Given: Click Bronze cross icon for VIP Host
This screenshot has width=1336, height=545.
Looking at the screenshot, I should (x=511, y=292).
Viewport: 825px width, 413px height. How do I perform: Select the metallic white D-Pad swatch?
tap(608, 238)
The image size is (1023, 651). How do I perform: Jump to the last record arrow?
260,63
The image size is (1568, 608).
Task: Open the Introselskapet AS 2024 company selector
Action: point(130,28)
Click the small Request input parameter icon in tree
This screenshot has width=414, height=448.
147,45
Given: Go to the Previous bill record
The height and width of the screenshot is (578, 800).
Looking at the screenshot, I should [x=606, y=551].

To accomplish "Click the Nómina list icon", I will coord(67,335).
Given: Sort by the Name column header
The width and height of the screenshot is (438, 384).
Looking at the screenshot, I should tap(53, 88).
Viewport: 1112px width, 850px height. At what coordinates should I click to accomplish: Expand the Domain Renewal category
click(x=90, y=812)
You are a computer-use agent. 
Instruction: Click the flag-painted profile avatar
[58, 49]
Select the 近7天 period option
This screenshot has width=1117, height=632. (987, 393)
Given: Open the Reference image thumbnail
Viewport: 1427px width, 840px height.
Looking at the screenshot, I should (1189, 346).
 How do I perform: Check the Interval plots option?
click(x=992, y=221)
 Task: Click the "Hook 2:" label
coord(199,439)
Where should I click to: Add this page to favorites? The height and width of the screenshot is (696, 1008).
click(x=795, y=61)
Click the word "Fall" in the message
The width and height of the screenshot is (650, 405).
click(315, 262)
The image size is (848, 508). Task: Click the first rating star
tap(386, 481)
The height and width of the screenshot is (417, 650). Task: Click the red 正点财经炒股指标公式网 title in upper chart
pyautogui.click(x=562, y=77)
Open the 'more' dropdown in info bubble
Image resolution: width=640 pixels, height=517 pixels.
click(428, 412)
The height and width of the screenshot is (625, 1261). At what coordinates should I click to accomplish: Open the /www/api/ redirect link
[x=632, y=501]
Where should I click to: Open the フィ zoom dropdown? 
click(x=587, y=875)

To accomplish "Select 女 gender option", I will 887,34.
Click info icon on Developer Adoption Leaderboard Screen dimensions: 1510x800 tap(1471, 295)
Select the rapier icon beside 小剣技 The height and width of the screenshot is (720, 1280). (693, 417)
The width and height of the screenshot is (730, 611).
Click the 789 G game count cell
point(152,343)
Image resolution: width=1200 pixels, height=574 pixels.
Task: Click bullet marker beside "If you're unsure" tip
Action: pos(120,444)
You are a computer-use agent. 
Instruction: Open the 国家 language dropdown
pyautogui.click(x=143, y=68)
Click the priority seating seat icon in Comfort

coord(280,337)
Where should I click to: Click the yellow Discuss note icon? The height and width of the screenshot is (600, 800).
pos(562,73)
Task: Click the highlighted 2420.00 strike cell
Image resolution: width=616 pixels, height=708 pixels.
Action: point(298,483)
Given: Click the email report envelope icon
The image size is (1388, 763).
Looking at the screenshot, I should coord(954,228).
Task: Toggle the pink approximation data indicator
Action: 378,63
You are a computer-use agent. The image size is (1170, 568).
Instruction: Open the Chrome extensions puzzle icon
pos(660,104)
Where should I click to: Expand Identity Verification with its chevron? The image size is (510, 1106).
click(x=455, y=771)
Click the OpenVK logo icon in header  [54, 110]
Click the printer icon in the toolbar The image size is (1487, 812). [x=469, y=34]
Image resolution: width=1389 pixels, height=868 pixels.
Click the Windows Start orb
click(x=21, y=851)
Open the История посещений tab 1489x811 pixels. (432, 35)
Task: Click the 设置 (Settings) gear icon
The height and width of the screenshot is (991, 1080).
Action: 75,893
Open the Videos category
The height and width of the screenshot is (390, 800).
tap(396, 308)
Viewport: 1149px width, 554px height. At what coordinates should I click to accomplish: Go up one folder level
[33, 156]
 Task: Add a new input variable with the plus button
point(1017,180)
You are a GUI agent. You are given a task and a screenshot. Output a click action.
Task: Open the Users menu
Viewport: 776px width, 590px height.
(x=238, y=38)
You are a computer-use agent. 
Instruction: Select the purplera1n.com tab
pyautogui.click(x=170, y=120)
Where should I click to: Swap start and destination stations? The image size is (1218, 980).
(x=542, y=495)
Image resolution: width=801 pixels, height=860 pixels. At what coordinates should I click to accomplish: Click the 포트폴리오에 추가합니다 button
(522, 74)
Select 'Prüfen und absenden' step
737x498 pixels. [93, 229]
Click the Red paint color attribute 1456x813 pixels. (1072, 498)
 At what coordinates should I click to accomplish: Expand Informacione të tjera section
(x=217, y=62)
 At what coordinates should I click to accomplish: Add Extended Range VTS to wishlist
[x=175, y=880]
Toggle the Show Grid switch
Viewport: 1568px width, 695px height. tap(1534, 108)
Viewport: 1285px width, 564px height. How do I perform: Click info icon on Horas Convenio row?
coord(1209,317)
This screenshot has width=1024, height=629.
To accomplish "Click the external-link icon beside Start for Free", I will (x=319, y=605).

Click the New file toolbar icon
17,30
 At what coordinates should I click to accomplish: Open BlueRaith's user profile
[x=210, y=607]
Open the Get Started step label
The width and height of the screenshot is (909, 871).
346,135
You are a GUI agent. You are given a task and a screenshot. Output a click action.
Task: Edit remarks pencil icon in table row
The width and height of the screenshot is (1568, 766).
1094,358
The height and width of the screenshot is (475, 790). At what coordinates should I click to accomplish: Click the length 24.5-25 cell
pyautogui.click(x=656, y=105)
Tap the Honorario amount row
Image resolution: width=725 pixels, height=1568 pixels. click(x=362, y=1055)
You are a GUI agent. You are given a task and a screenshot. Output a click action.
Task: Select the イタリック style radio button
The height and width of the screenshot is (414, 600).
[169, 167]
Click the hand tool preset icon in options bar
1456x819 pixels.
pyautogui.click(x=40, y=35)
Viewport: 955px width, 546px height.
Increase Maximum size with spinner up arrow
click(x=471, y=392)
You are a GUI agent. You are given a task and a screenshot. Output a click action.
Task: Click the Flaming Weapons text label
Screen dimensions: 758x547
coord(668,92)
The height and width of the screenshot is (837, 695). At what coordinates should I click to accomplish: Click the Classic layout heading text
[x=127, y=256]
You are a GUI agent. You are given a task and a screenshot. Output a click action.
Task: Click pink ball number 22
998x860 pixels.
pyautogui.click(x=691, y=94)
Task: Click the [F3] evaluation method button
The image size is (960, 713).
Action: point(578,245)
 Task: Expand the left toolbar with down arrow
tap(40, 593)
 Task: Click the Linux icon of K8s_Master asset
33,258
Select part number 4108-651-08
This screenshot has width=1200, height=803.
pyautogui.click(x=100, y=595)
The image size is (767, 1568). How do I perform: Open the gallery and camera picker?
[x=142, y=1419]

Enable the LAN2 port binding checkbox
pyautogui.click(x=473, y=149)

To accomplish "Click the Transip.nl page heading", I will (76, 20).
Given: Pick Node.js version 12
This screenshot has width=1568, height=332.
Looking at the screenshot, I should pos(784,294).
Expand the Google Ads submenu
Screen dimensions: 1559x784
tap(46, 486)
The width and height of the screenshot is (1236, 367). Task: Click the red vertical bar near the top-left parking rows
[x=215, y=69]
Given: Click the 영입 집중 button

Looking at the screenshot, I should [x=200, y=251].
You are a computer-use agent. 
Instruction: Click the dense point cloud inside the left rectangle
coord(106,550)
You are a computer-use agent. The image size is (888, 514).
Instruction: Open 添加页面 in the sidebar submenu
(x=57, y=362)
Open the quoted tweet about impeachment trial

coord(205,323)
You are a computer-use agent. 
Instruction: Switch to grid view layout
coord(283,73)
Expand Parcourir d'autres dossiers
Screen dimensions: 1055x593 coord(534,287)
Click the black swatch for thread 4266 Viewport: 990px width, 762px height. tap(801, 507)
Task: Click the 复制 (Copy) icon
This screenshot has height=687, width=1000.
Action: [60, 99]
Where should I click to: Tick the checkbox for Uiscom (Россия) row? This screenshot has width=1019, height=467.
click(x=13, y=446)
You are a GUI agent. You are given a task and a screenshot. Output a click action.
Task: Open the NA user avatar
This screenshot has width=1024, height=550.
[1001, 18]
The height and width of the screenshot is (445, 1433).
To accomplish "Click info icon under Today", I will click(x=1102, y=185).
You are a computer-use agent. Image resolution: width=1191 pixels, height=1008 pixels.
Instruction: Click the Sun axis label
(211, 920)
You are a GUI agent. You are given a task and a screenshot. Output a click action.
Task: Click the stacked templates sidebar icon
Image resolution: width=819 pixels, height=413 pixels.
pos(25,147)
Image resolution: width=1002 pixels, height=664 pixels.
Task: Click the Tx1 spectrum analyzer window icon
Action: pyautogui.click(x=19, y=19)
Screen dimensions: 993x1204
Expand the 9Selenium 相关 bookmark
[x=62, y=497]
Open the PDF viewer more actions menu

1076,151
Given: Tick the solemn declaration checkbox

+++

- [Task to carry out]
Could you copy out every line in the listing where the word "header" appears?

- [Response to the exercise]
Given: Sort by the Name column header
Click the OpenVK logo icon in header  [54, 110]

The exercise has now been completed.